E tuttavia, pur se almeno l’ossequio è condiviso, non si riesce a trovare per questi nostri morti nemmeno la stessa lingua nel modo di chiamarli. Si va da «eroi» per scendere gradualmente ai «poveri ragazzi», alle «nuove vittime della guerra» fino all’oltraggio provocatorio di «occupanti». È inutile negare che lo scontro sulla guerra in Iraq sfiora alla fine se non il dolore per chi non c’è più almeno la sua memoria che pure è la sola cosa che resta dello scomparso.

Non si tratta più nemmeno di un riflesso della lunga, aspra contesa sul ritiro dei nostri soldati dall’Iraq. Dopo che il governo uscente ha deciso fin dal gennaio scorso il ritiro entro quet’anno e dopo che il governo Prodi ha messo nel suo programma un ritiro in tempi tecnici possibili e con la consultazione del governo iracheno, stiamo discutendo in sostanza di un mese in più o di un mese in meno con il rischio alla fine di litigare sull’orario degli aerei che riporteranno i nostri soldati a casa come succede a tutte le dispute che alla fine si riducono al bisogno di far trionfare il mozzicone di un principio.

In realtà il problema della nostra presenza in Iraq è quello di una presenza atipica anche rispetto alle altre numerose operazioni di pace a cui partecipiamo in altre parti del mondo e che rischiano di essere confuse e assimilate a torto con questa esperienza particolare. In Iraq siamo stati costretti ad entrare di fatto in una guerra anche se la nostra presenza inizia alla fine del maggio 2003 quando era in teoria finita solo la guerra «classica», mentre in altre situazioni siamo giunti ad operazioni militari già concluse o comunque con una neutralità fra le parti in causa. È vero anche che la nostra presenza è stata riconosciuta dalle deliberazioni dell’Onu e da un governo iracheno legittimato dalle elezioni anche se l’arrivo dei nostri soldati non ha atteso, ma ha preceduto queste legittimazioni. Infine, siamo arrivati in Iraq non con un obiettivo, ma addirittura con due: quello della «pace in Iraq» e quello della «guerra al terrorismo». Due scopi troppo stretti fra loro perché non stridano un po’ come un ossimoro.

Le nostre truppe a Nassiriya hanno consentito di ospedalizzare 400 iracheno e curarne circa 3 mila, ma al di là degli aspetti umanitari le incombenze principali dei nostri soldati alla fine sono risultate di carattere militare: quella di mantenere la sicurezza sul territorio e soprattutto quella ancora più insidiosa di addestrare la nuova polizia e il nuovo esercito iracheno. Se da un lato abbiamo incontrato il favore di una parte della popolazione per l’aiuto civile, dall’altro abbiamo trovato l’ostilità di quella parte che considera prioritario il ritiro delle truppe straniere dal paese.

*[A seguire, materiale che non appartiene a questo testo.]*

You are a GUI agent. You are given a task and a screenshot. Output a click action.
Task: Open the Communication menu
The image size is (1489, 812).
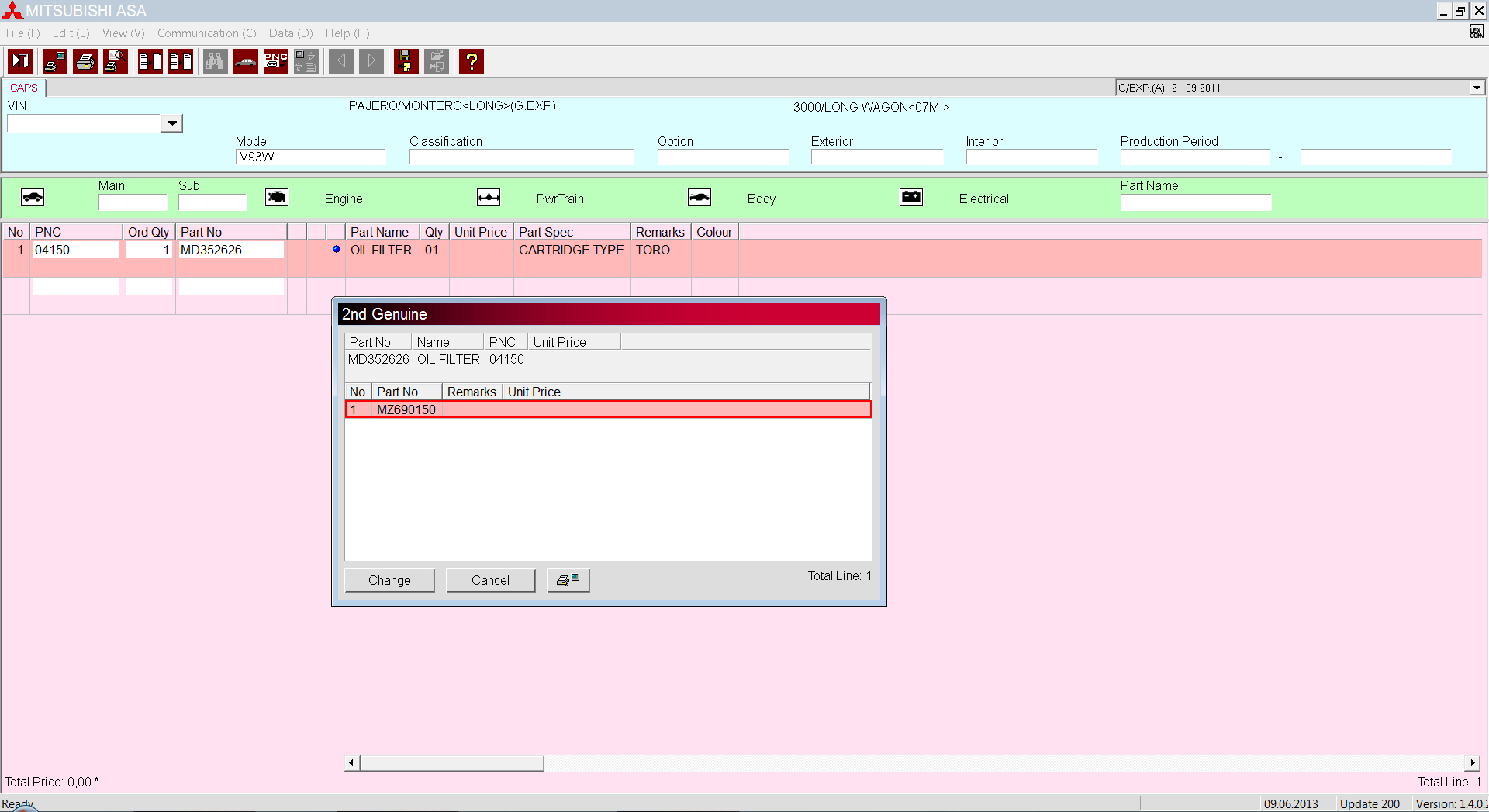[206, 33]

È probabile che un nostro intervento puramente civile di cui si sta parlando in questi giorni abbia in Iraq una diversa accoglienza. Ma solo aggiungendo la postilla che nella situazione drammatica di insicurezza del Paese di oggi un corpo di operatori civili avrebbe bisogno di una protezione forse ancora più nutrita di quella di oggi. Il problema centrale è ancora, al di là del nostro ritiro di fatto ormai scontato, quella di cercare di trovare una via d’uscita ad una guerra che per ora non sembra finire se non in peggio. Sennò la guerra ci sarà anche se noi non ci saremo. E si può lasciare ad altri tutto il compito di fare la guerra, ma non tutto il compito di fare la pace.